In 1991, the American Federation of State, County and
Municipal Employees, the bargaining representative for the
corrections officers, requested the Department to allow officers
to wear an American flag patch on their uniforms. The Department
adopted a regulation allowing officers up through the rank of
Sergeant to wear an American flag patch on the right shoulder
sleeve of their uniform shirts. The patch authorized by the
Department displays the flag with the star field oriented toward
the officer's back (with the star field in its customary position
in the upper left corner of the flag). Although the original
regulation was permissive, on February 15, 1993 the Department
promulgated new uniform regulations (effective March 15) that
mandated display of the flag patch on the right sleeve of the
uniform shirt, star field oriented toward the rear.

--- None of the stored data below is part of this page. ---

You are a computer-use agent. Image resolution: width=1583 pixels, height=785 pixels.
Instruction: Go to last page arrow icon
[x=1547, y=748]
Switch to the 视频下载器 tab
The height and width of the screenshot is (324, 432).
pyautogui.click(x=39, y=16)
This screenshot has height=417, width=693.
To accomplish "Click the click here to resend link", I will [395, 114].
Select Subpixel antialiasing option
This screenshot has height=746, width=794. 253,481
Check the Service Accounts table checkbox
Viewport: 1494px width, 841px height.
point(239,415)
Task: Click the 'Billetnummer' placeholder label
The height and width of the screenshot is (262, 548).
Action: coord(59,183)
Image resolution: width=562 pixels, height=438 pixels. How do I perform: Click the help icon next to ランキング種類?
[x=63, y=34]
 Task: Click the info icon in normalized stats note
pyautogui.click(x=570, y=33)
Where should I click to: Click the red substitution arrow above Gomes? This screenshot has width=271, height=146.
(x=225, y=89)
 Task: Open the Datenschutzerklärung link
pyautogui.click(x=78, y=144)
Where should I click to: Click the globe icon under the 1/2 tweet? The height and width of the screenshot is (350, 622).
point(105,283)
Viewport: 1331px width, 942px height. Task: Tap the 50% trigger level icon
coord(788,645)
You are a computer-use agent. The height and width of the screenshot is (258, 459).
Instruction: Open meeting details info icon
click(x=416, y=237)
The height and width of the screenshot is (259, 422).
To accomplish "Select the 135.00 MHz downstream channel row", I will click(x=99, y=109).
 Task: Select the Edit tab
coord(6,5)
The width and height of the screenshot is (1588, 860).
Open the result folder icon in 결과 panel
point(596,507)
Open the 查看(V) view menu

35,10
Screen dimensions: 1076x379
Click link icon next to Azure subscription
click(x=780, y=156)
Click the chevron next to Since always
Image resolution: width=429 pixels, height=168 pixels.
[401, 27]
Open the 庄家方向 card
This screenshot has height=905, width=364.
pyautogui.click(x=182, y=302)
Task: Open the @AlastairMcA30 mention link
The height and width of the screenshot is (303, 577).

The Department adopts regulations concerning uniforms,
including the flag patch regulation, with the intent of
projecting the image of a professional correctional force. The
district court found that such an image is important to the
overall operations and security of SCI. The presence of the
American flag patch is now one of the identifying features of a
corrections officers's uniform, which indicates, the district
court found, that the wearer is authorized to exercise the lawful
powers of corrections officers, including the use of firearms.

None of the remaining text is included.